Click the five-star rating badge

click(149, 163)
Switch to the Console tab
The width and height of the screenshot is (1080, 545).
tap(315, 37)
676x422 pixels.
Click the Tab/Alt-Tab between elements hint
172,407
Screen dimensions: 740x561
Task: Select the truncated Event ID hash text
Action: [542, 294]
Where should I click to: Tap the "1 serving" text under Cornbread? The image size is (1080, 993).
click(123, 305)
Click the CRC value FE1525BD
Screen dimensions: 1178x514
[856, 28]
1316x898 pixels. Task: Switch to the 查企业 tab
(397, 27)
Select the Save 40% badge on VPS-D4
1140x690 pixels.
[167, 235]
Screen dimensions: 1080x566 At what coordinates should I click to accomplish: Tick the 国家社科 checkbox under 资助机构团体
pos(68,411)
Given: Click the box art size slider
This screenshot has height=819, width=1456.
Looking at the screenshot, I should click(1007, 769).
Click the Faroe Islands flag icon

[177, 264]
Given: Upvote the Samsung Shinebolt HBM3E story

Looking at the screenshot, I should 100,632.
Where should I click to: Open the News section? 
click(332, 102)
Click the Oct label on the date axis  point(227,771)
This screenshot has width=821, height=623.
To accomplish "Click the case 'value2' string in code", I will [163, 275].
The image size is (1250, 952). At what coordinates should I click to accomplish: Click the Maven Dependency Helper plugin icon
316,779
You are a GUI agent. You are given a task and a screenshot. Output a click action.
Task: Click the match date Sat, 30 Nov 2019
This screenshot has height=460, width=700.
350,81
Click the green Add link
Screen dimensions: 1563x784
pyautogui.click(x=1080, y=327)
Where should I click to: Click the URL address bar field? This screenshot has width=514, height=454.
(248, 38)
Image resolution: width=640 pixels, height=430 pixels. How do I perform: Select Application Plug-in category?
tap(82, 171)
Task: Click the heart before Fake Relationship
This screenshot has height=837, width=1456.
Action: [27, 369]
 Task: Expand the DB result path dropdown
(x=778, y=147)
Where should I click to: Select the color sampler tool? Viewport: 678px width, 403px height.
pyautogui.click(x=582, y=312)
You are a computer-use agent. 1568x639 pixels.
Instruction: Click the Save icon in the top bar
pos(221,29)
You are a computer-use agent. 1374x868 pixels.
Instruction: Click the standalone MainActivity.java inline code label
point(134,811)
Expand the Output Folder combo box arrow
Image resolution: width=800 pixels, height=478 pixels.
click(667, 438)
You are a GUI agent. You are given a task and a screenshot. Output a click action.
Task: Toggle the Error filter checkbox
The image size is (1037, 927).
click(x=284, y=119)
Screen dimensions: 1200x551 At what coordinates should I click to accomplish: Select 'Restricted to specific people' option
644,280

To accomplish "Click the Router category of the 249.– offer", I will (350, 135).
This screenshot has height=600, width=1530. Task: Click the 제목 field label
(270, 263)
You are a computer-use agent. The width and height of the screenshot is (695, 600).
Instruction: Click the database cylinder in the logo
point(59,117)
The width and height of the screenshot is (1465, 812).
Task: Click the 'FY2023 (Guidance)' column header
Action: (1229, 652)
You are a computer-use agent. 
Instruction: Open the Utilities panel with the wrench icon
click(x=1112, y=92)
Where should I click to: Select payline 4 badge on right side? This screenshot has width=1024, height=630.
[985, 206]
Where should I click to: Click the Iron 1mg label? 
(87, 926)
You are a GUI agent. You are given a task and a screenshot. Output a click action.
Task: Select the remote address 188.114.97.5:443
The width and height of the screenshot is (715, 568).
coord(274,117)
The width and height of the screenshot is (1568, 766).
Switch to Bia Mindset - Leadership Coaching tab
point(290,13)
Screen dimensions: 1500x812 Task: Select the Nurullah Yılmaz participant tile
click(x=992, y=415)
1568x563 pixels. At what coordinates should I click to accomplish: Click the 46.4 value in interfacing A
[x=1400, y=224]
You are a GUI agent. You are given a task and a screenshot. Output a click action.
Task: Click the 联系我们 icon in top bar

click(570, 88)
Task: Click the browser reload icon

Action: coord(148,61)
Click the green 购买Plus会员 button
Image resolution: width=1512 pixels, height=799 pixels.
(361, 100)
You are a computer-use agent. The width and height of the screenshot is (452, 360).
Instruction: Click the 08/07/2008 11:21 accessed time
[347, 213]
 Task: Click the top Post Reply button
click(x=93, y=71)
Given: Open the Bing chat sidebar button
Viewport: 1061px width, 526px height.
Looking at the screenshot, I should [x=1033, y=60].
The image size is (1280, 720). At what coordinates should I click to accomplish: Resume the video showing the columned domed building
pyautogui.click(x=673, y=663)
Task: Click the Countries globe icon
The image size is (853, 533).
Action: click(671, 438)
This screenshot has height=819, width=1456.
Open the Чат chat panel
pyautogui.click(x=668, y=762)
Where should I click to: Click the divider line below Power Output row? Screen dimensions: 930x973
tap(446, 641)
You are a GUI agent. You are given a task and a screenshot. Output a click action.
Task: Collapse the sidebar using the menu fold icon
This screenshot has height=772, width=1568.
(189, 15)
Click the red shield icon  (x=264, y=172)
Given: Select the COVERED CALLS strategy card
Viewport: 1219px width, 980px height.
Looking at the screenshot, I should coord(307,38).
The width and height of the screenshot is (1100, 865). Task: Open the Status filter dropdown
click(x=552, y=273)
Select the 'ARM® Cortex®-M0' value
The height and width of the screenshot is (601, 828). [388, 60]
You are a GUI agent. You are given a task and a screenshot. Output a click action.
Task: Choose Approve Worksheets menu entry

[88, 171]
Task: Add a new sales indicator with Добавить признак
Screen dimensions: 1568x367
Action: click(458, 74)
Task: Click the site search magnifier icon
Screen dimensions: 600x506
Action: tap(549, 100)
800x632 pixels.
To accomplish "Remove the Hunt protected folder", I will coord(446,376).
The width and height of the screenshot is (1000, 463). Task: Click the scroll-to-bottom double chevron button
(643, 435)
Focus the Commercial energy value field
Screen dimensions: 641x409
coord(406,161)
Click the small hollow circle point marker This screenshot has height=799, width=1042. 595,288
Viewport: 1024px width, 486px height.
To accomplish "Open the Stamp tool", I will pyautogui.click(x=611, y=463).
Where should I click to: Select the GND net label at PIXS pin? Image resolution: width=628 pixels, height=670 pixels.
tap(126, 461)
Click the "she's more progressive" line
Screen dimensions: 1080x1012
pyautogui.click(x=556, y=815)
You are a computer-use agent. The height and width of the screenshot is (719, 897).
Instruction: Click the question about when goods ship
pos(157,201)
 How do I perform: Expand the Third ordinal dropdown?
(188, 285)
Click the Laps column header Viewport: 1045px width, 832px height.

Exercise goal » Each line of the records belongs in the answer, reproduced exactly.

Your response »
Click the five-star rating badge

click(149, 163)
Switch to the Console tab
The width and height of the screenshot is (1080, 545).
tap(315, 37)
676x422 pixels.
Click the Tab/Alt-Tab between elements hint
172,407
Screen dimensions: 740x561
Task: Select the truncated Event ID hash text
Action: [542, 294]
Where should I click to: Tap the "1 serving" text under Cornbread? The image size is (1080, 993).
click(123, 305)
Click the CRC value FE1525BD
Screen dimensions: 1178x514
[856, 28]
1316x898 pixels. Task: Switch to the 查企业 tab
(397, 27)
Select the Save 40% badge on VPS-D4
1140x690 pixels.
[167, 235]
Screen dimensions: 1080x566 At what coordinates should I click to accomplish: Tick the 国家社科 checkbox under 资助机构团体
pos(68,411)
Given: Click the box art size slider
This screenshot has height=819, width=1456.
Looking at the screenshot, I should click(1007, 769).
Click the Faroe Islands flag icon

[177, 264]
Given: Upvote the Samsung Shinebolt HBM3E story

Looking at the screenshot, I should 100,632.
Where should I click to: Open the News section? 
click(332, 102)
Click the Oct label on the date axis  point(227,771)
This screenshot has width=821, height=623.
To accomplish "Click the case 'value2' string in code", I will [163, 275].
The image size is (1250, 952). At what coordinates should I click to accomplish: Click the Maven Dependency Helper plugin icon
316,779
You are a GUI agent. You are given a task and a screenshot. Output a click action.
Task: Click the match date Sat, 30 Nov 2019
This screenshot has height=460, width=700.
350,81
Click the green Add link
Screen dimensions: 1563x784
pyautogui.click(x=1080, y=327)
Where should I click to: Click the URL address bar field? This screenshot has width=514, height=454.
(248, 38)
Image resolution: width=640 pixels, height=430 pixels. How do I perform: Select Application Plug-in category?
tap(82, 171)
Task: Click the heart before Fake Relationship
This screenshot has height=837, width=1456.
Action: [27, 369]
 Task: Expand the DB result path dropdown
(x=778, y=147)
Where should I click to: Select the color sampler tool? Viewport: 678px width, 403px height.
pyautogui.click(x=582, y=312)
You are a computer-use agent. 1568x639 pixels.
Instruction: Click the Save icon in the top bar
pos(221,29)
You are a computer-use agent. 1374x868 pixels.
Instruction: Click the standalone MainActivity.java inline code label
point(134,811)
Expand the Output Folder combo box arrow
Image resolution: width=800 pixels, height=478 pixels.
click(667, 438)
You are a GUI agent. You are given a task and a screenshot. Output a click action.
Task: Toggle the Error filter checkbox
The image size is (1037, 927).
click(x=284, y=119)
Screen dimensions: 1200x551 At what coordinates should I click to accomplish: Select 'Restricted to specific people' option
644,280

To accomplish "Click the Router category of the 249.– offer", I will (350, 135).
This screenshot has height=600, width=1530. Task: Click the 제목 field label
(270, 263)
You are a computer-use agent. The width and height of the screenshot is (695, 600).
Instruction: Click the database cylinder in the logo
point(59,117)
The width and height of the screenshot is (1465, 812).
Task: Click the 'FY2023 (Guidance)' column header
Action: (1229, 652)
You are a computer-use agent. 
Instruction: Open the Utilities panel with the wrench icon
click(x=1112, y=92)
Where should I click to: Select payline 4 badge on right side? This screenshot has width=1024, height=630.
[985, 206]
Where should I click to: Click the Iron 1mg label? 
(87, 926)
You are a GUI agent. You are given a task and a screenshot. Output a click action.
Task: Select the remote address 188.114.97.5:443
The width and height of the screenshot is (715, 568).
coord(274,117)
The width and height of the screenshot is (1568, 766).
Switch to Bia Mindset - Leadership Coaching tab
point(290,13)
Screen dimensions: 1500x812 Task: Select the Nurullah Yılmaz participant tile
click(x=992, y=415)
1568x563 pixels. At what coordinates should I click to accomplish: Click the 46.4 value in interfacing A
[x=1400, y=224]
You are a GUI agent. You are given a task and a screenshot. Output a click action.
Task: Click the 联系我们 icon in top bar

click(570, 88)
Task: Click the browser reload icon

Action: coord(148,61)
Click the green 购买Plus会员 button
Image resolution: width=1512 pixels, height=799 pixels.
(361, 100)
You are a computer-use agent. The width and height of the screenshot is (452, 360).
Instruction: Click the 08/07/2008 11:21 accessed time
[347, 213]
 Task: Click the top Post Reply button
click(x=93, y=71)
Given: Open the Bing chat sidebar button
Viewport: 1061px width, 526px height.
Looking at the screenshot, I should [x=1033, y=60].
The image size is (1280, 720). At what coordinates should I click to accomplish: Resume the video showing the columned domed building
pyautogui.click(x=673, y=663)
Task: Click the Countries globe icon
The image size is (853, 533).
Action: click(671, 438)
This screenshot has height=819, width=1456.
Open the Чат chat panel
pyautogui.click(x=668, y=762)
Where should I click to: Click the divider line below Power Output row? Screen dimensions: 930x973
tap(446, 641)
You are a GUI agent. You are given a task and a screenshot. Output a click action.
Task: Collapse the sidebar using the menu fold icon
This screenshot has height=772, width=1568.
(189, 15)
Click the red shield icon  (x=264, y=172)
Given: Select the COVERED CALLS strategy card
Viewport: 1219px width, 980px height.
Looking at the screenshot, I should coord(307,38).
The width and height of the screenshot is (1100, 865). Task: Open the Status filter dropdown
click(x=552, y=273)
Select the 'ARM® Cortex®-M0' value
The height and width of the screenshot is (601, 828). [388, 60]
You are a GUI agent. You are given a task and a screenshot. Output a click action.
Task: Choose Approve Worksheets menu entry

[88, 171]
Task: Add a new sales indicator with Добавить признак
Screen dimensions: 1568x367
Action: click(458, 74)
Task: Click the site search magnifier icon
Screen dimensions: 600x506
Action: tap(549, 100)
800x632 pixels.
To accomplish "Remove the Hunt protected folder", I will coord(446,376).
The width and height of the screenshot is (1000, 463). Task: Click the scroll-to-bottom double chevron button
(643, 435)
Focus the Commercial energy value field
Screen dimensions: 641x409
coord(406,161)
Click the small hollow circle point marker This screenshot has height=799, width=1042. 595,288
Viewport: 1024px width, 486px height.
To accomplish "Open the Stamp tool", I will pyautogui.click(x=611, y=463).
Where should I click to: Select the GND net label at PIXS pin? Image resolution: width=628 pixels, height=670 pixels.
tap(126, 461)
Click the "she's more progressive" line
Screen dimensions: 1080x1012
pyautogui.click(x=556, y=815)
You are a computer-use agent. The height and width of the screenshot is (719, 897).
Instruction: Click the question about when goods ship
pos(157,201)
 How do I perform: Expand the Third ordinal dropdown?
(188, 285)
Click the Laps column header Viewport: 1045px width, 832px height.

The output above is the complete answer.